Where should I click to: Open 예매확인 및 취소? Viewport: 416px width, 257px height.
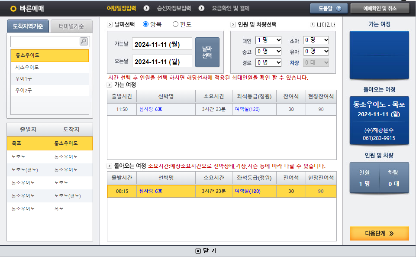coord(381,8)
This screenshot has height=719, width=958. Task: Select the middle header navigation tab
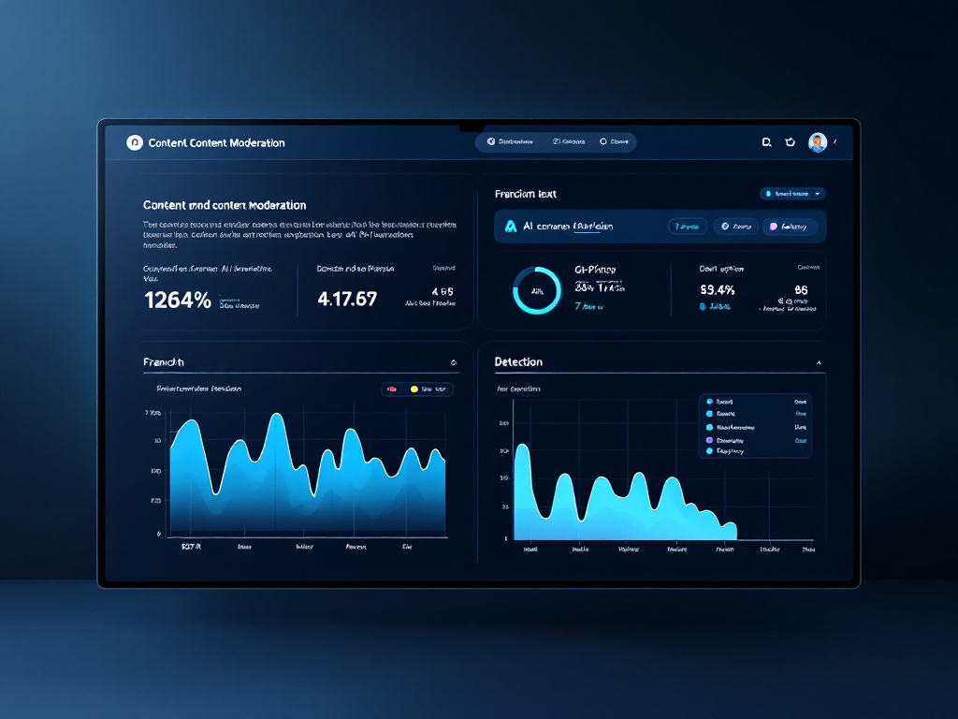(x=569, y=142)
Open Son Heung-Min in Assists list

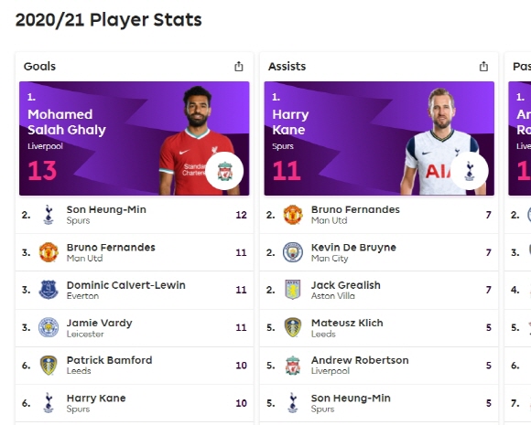[x=379, y=403]
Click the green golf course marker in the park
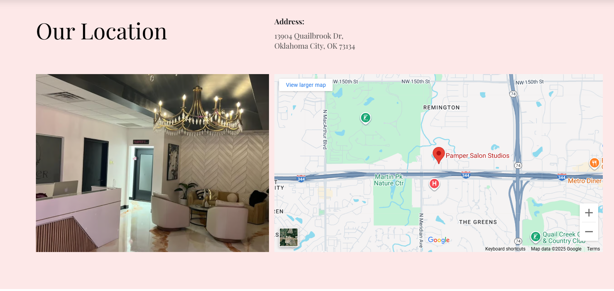Image resolution: width=614 pixels, height=291 pixels. point(365,118)
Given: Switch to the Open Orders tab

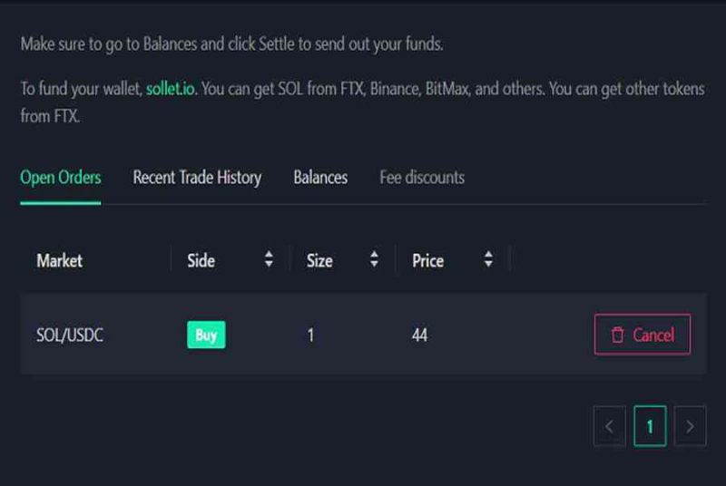Looking at the screenshot, I should [x=61, y=178].
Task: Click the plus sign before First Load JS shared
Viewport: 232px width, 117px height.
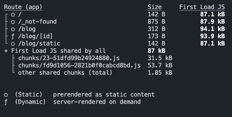Action: coord(6,51)
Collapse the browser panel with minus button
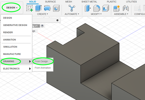Screen dimensions: 145x100 [57, 20]
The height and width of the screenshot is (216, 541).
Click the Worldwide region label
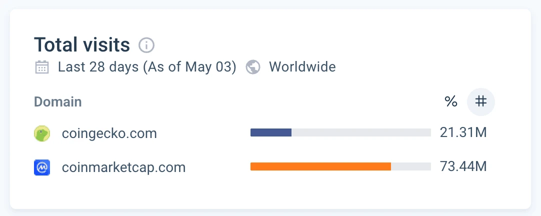(302, 67)
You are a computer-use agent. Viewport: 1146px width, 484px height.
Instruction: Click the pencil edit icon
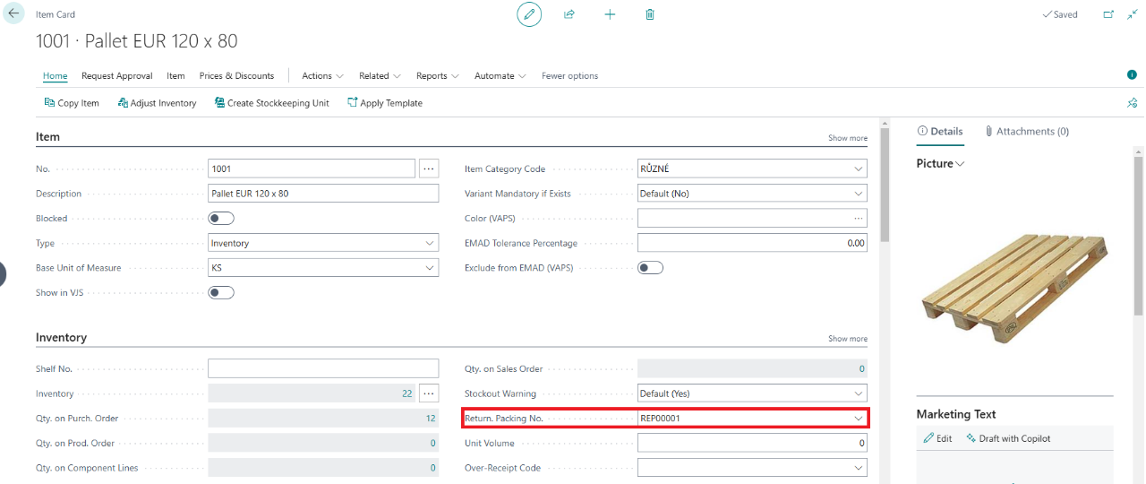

WHAT THE EXERCISE ASKS
Please reproduce verbatim the lines from the line with "Click the Worldwide region label" through the final line of the listing, inclusive of both ends. Omit all pictures.

SOLUTION FOR THIS PROBLEM
Click the Worldwide region label
(302, 67)
You are a computer-use agent. Viewport: 1146px width, 484px height.
Instruction: Click the pencil edit icon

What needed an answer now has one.